Нежность, звучащая в его голосе, неожиданно для нее самой так растрогала Марину, что ей вдруг захотелось плакать. Только усилием воли ей удалось удержать слезы, которые комком застряли у нее в горле, мешая в дальнейшем ей свободно дышать. Видимо, видя ее настроение, Загорский замолчал, и лишь на мгновение сильнее сжал ее ладонь в своей руке, словно давая понять, что он не имел желания ее так расстроить.

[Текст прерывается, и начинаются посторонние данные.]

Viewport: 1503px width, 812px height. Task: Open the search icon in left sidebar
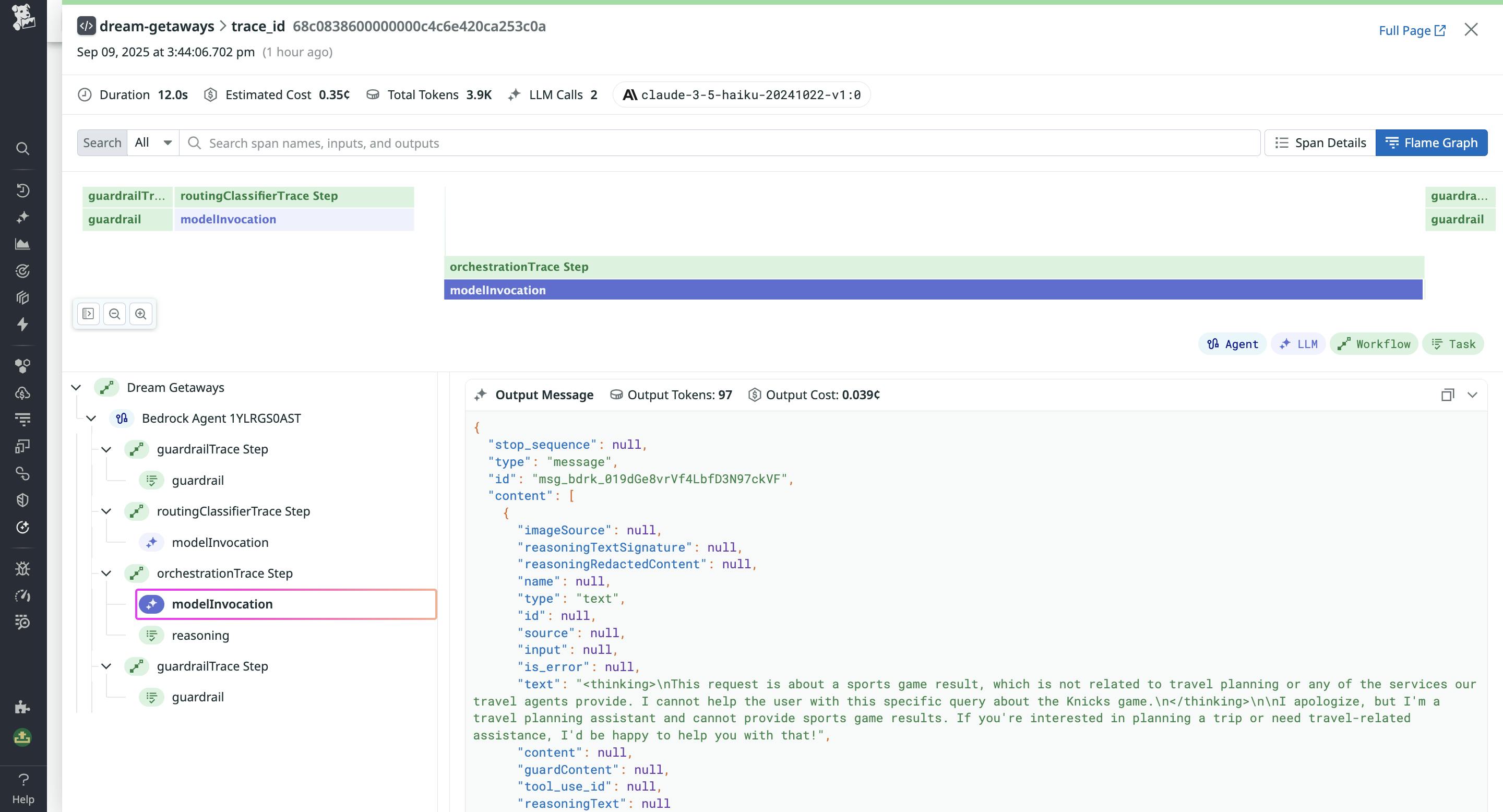tap(23, 149)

От этой молчаливой поддержки Марине стало еще горше, она до боли желала, чтобы вальс наконец-то закончился. Сегодня вечером она поняла как никогда ясно, что как бы она ни обманывала саму себя, а заодно и окружающих, ее чувства к Загорскому никуда не ушли. Просто они затаились где-то в глубине ее сердца, и сейчас, словно увядшие цветы после дождя, стали вновь пробиваться из того укромного уголка, где она надеялась оставить их навечно.
«Бумажка-то солжет, недорого возьмет. Вочи же не солгут…» — всплыли в Марининой голове слова нянюшки, она взглянула прямо в его глаза. Казалось, время тотчас остановилось для нее. Рядом кружились в вальсе другие пары, но и они, и смех и разговоры в зале, подчас даже заглушающие музыку, отступили для Марины в сторону. Она смотрела в серые глаза Загорского и чувствовала, как колотится ее сердце, с каждым ударом отбивая в ритме: «Он! Он! Только он!».
Внезапно Загорский остановился, и только его сильная рука удержала Марину от конфуза упасть на паркет залы. Она осознала, что музыка смолкла, а она, витавшая в облаках, этого даже не заметила. Девушка быстро огляделась, есть ли очевидцы ее нечаянной оплошности. Похоже, нет, вздохнула она с облегчением. Есть только один свидетель ее слабости.
— Благодарю вас, — промолвила она, делая небольшой книксен в ответ на его поклон, как того требовали правила. — У меня голова пошла кругом…
Она запнулась, поняв, как двусмысленно звучат ее слова. По блеску его глаз она заметила, что он тоже это отметил.
— Недаром вальс считается опасным танцем для прекрасных девичьих головок, — улыбнулся Загорский и тут же пожалел о своих словах. Марина снова закрылась от него, глубоко внутри пряча ту симпатию, что он чувствовал меж ними во время танца. Он попытался завязать беседу, пока провожал ее до родных, она не отвечала, и он оставил эти бесплодные попытки. Она довольно холодно раскланялась с ним, и (почудилось ли ему это?) с явным облегчением подала руку Воронину.
Задетый этим Загорский решил немедля удалиться в игорную, откуда вскоре покинул бал. Он чувствовал себя словно на качелях: его настроение скакало, как у иной барышни — то верх, то вниз. Как можно зависеть от одной улыбки, от одного единственного взгляда? Просто ему не нравится, что у него никак не удается приблизиться к Марине, вот и все — решил он по пути к m-m D élice. Ему не нравится, что Воронину так легко расточаются улыбки и ласковые обнадеживающие взгляды, когда его не удостаивают ими даже мимоходом безо льда и равнодушия в глазах. Ему не нравится, что не действует его стратегия, так тщательно разработанная им за долгие дни взаперти в стенах особняка.